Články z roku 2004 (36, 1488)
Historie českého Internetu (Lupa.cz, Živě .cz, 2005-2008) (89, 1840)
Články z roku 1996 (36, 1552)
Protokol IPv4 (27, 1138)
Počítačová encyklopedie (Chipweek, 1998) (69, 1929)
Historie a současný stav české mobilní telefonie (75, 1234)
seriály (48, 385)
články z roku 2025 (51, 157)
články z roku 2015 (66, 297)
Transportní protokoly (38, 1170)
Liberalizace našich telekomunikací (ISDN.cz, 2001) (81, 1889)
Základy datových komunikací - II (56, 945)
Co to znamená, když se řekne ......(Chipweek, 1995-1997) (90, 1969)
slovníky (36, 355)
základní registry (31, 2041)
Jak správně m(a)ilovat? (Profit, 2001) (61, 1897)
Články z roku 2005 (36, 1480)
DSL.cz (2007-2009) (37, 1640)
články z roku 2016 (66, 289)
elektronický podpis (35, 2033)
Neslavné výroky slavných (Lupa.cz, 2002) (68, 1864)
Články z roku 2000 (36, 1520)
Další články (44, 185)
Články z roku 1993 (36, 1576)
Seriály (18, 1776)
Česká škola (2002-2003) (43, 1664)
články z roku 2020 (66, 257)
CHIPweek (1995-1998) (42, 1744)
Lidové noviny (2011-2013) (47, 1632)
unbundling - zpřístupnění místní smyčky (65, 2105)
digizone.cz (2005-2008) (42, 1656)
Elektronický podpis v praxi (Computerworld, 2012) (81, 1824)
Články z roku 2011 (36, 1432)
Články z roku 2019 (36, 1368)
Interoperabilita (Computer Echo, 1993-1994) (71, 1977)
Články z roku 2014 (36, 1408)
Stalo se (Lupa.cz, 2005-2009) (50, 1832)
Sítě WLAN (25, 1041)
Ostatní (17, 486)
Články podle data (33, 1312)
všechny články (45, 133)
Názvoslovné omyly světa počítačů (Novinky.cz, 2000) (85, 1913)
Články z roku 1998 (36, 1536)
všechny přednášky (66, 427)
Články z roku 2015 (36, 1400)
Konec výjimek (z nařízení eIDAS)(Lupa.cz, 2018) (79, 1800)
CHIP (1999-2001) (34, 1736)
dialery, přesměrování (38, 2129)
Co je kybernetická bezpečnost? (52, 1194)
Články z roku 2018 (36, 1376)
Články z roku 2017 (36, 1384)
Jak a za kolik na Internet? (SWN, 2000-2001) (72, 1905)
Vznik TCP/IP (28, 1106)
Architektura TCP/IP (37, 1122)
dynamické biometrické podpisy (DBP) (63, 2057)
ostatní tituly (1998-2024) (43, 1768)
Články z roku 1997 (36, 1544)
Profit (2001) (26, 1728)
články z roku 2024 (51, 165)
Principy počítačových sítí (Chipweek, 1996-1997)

# # # # # # #

— WHAT IS EXPECTED —
Work out how many lines of the entries include the word "Historie", and respond with that number and nothing more.

— RESPONSE —
2